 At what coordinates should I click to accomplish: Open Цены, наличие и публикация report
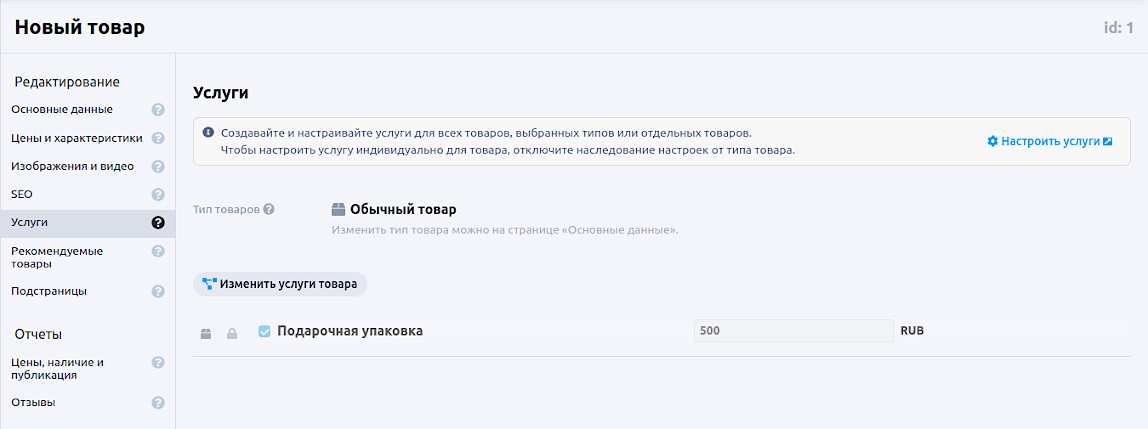(58, 368)
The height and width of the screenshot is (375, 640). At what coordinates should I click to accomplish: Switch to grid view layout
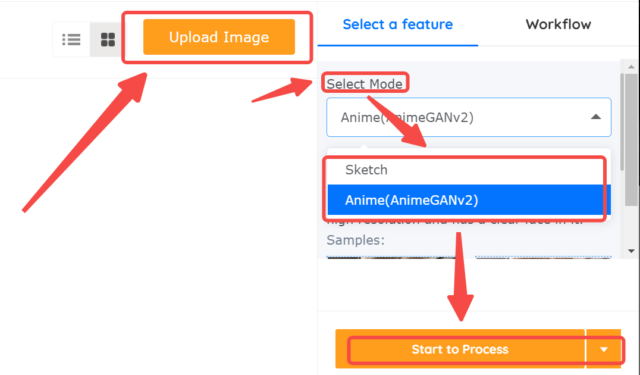108,40
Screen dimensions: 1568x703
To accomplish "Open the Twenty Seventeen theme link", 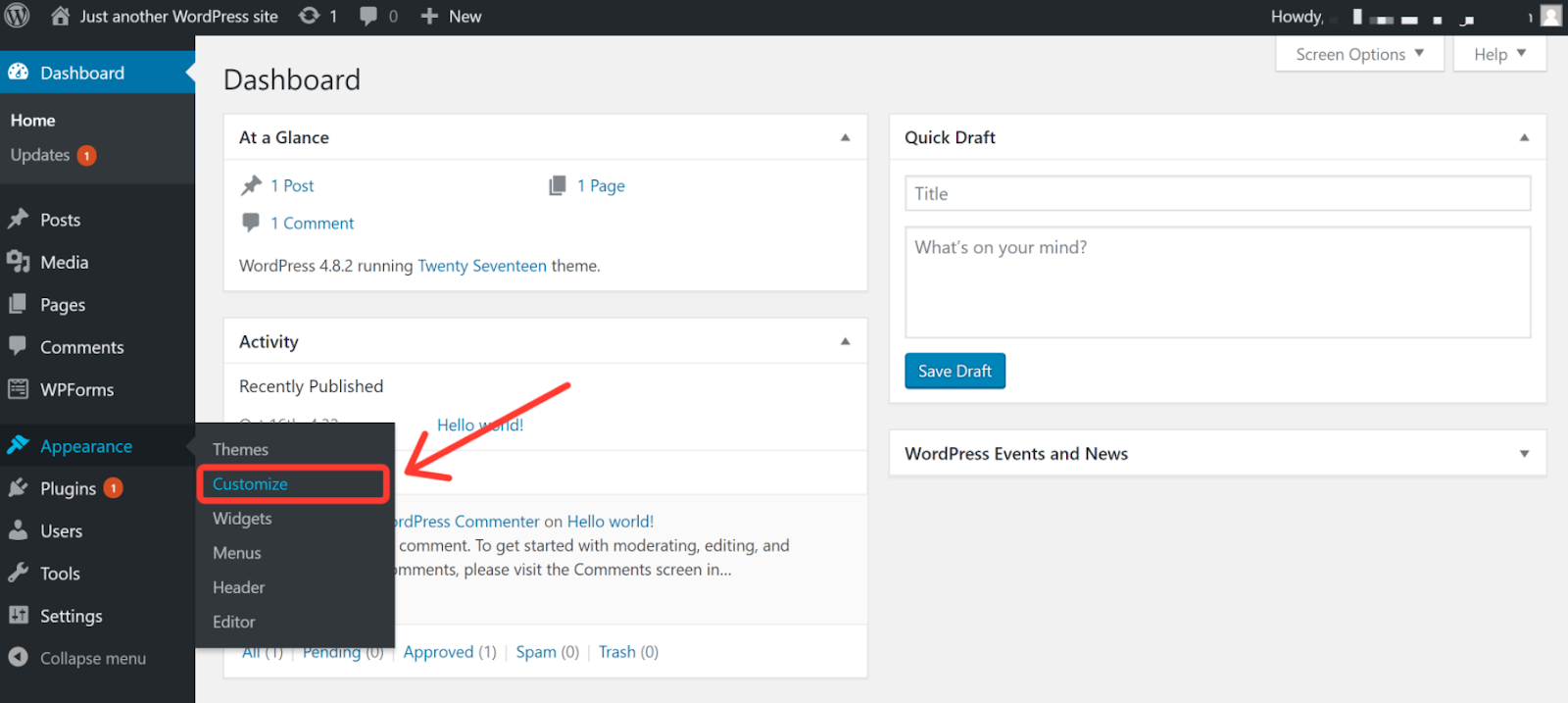I will tap(482, 266).
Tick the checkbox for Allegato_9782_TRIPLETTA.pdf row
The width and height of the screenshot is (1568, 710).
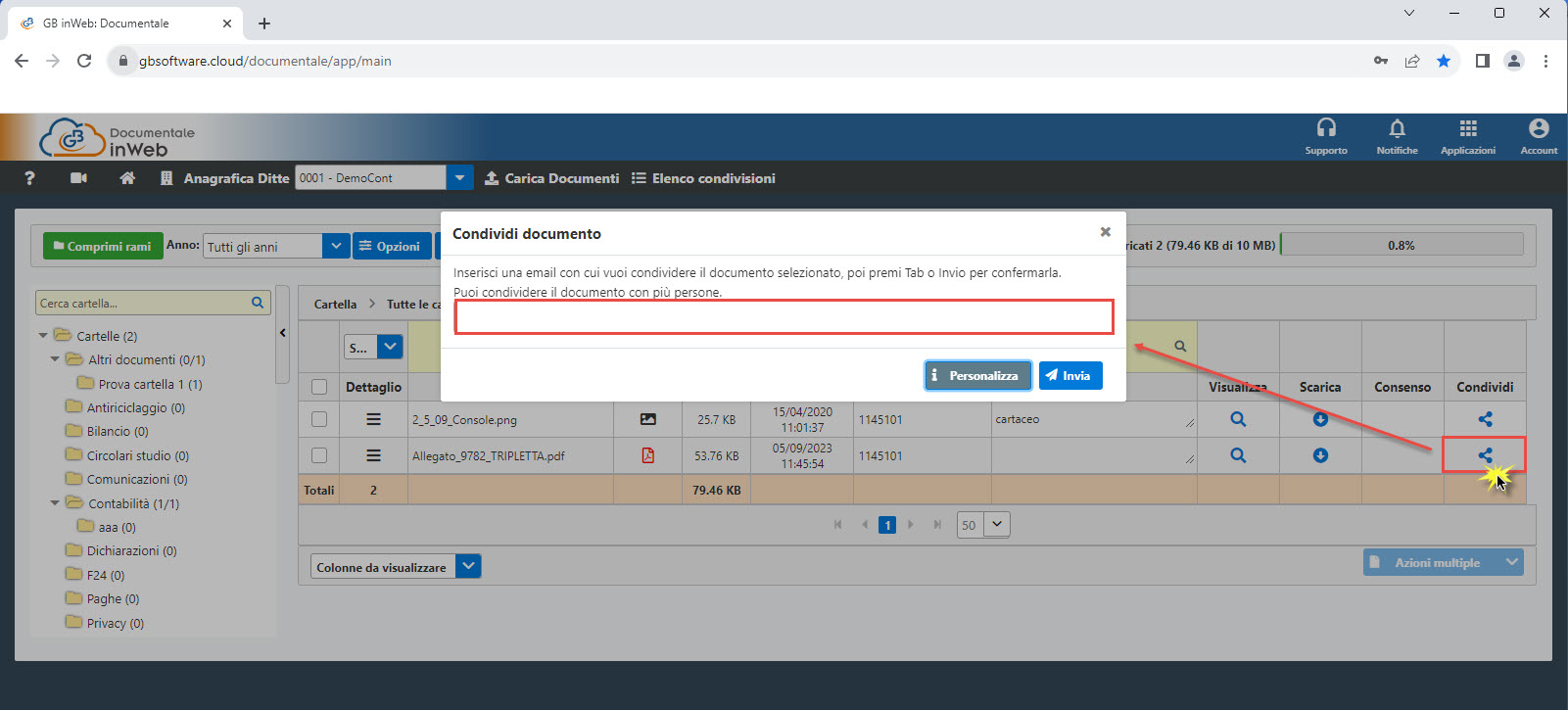pos(319,455)
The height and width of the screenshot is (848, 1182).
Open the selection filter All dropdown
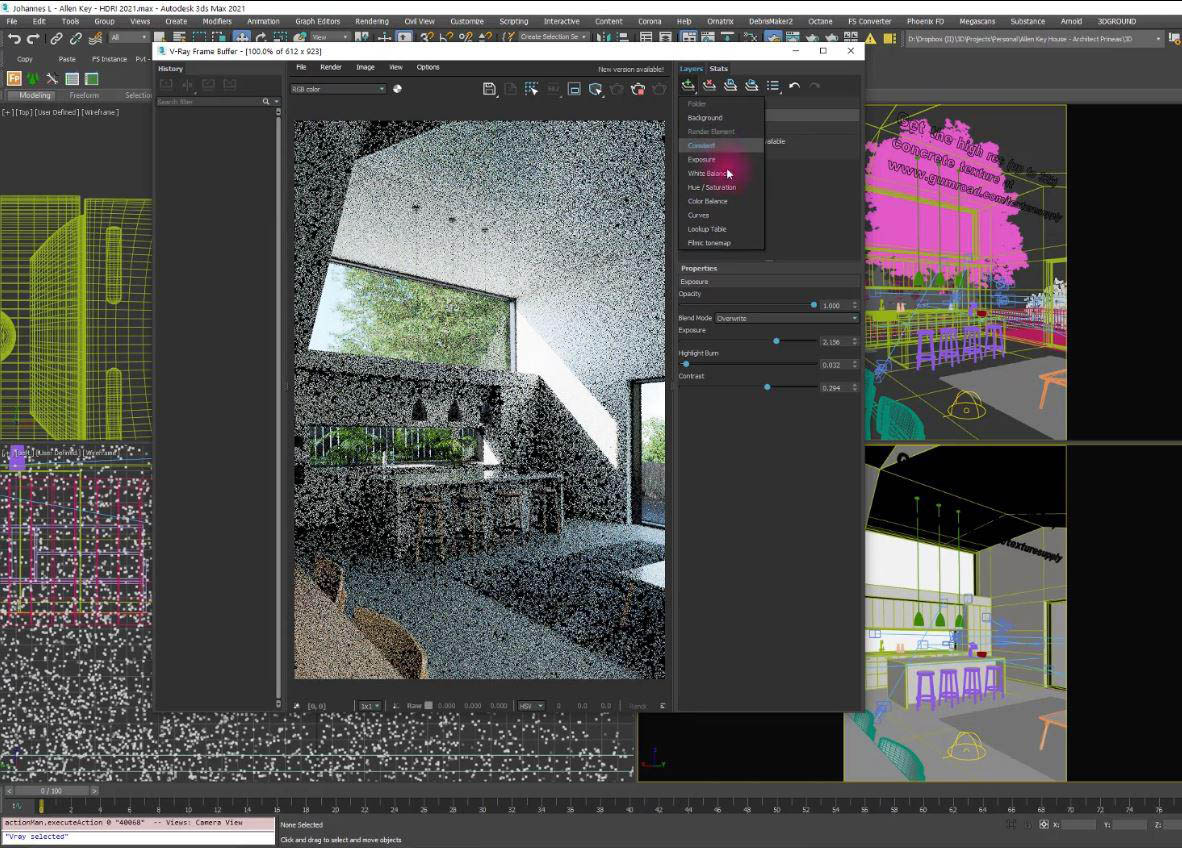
**********
◆ **What is required**: Where the line containing "The width and" appears above, start there and set down each line exactly through the last line of the data; leave out every picture.

◆ **Expected answer**:
The width and height of the screenshot is (1568, 710).
pos(319,455)
The height and width of the screenshot is (848, 1182).
Open the selection filter All dropdown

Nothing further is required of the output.